* What needs to be done:
Would you restate all the entries exactly, leaving nothing out?

* Input material:
################
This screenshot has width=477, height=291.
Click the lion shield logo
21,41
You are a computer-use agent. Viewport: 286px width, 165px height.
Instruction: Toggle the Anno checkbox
################
* Result below:
This screenshot has width=477, height=291.
Click the lion shield logo
21,41
You are a computer-use agent. Viewport: 286px width, 165px height.
Instruction: Toggle the Anno checkbox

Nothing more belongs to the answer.